**Texte cité:**
__________

La fusca, nom donné au Brésil à la « coccinelle » de Volkswagen, a fini sa route en naviguant sur le Rio Negro, embarquée sur une coque de bois dans un équilibre précaire. Sur le bateau, à côté de son auto, après quelque 4 000 kilomètres et seize jours de voyage, Claudia Andujar observe la rive sans regret, laissant derrière elle le brutalisme de Sao Paulo, les plaines du Mato Grosso, les ondulations du Rondonia, la moiteur de Manaus… La voici lancée dans le « vol de Watupari », le vol des vautours, nom donné par les indigènes yanomami aux esprits qui doivent empêcher le ciel de chuter du fait des outrages de l’homme. Le surnom, aussi, que les Indiens ont donné à la voiture noire de cette femme déterminée, à l’issue de ce périple, à épouser la vie sauvage des villages indigènes, loin des turpitudes urbaines, du matérialisme et de la superficialité des gens dits civilisés.

En 1964, la photographe a suivi pendant deux semaines la vie quotidienne dans le village de Diamantina (Minas Gerais).

__________

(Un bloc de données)
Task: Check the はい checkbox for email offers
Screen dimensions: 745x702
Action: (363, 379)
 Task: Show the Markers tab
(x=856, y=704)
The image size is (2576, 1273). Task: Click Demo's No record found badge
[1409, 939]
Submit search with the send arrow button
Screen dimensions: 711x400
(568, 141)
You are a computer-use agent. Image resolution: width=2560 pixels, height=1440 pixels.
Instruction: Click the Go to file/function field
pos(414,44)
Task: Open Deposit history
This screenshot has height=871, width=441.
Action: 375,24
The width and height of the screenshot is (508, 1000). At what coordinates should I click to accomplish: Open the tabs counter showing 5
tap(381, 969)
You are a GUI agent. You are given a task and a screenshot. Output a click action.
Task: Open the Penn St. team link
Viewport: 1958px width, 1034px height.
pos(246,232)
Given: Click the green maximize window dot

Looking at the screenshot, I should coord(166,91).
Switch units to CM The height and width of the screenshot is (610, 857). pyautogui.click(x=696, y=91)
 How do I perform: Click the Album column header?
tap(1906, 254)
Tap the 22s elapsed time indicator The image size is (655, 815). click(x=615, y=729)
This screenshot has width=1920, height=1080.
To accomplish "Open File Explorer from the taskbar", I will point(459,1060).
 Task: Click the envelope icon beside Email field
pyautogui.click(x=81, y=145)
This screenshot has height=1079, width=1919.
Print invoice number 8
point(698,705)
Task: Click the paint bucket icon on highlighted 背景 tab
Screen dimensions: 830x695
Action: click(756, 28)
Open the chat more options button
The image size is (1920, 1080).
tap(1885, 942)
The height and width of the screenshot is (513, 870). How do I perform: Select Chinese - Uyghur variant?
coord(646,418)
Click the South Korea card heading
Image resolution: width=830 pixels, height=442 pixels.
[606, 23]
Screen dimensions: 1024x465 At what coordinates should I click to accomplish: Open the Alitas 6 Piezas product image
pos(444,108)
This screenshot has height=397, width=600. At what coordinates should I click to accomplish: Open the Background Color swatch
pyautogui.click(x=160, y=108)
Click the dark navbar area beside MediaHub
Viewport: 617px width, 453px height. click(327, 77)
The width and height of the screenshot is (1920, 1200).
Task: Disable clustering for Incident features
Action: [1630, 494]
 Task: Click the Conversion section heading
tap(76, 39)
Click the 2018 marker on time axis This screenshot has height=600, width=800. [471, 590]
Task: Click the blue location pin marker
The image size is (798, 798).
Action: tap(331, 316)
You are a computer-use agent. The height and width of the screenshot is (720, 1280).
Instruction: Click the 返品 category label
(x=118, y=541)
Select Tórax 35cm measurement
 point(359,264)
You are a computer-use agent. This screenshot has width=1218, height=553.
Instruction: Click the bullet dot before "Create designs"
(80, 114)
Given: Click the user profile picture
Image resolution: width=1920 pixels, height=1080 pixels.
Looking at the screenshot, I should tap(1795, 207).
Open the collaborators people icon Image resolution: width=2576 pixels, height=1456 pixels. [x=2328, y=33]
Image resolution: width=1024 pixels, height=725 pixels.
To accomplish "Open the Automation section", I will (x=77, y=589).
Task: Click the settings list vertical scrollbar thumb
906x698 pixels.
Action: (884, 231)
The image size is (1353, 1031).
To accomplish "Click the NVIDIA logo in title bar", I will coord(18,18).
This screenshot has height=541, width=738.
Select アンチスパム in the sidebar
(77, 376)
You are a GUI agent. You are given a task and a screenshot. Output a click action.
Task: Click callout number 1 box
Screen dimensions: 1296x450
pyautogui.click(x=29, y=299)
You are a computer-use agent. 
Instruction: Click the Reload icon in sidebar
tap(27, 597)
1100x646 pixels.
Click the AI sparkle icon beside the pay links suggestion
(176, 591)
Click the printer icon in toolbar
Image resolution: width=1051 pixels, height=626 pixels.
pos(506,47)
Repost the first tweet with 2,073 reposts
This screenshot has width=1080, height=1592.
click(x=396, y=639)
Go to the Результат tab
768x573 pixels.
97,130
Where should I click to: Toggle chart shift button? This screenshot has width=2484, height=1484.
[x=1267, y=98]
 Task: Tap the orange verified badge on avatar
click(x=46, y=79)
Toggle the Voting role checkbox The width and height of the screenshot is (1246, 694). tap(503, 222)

__________

Selon le texte sur le voyage de Claudia Andujar, quelle distance a-t-elle parcourue et combien de jours ce trajet a-t-il duré ?

**Réponse ci-dessous:**
Quelque 4 000 kilomètres, en seize jours.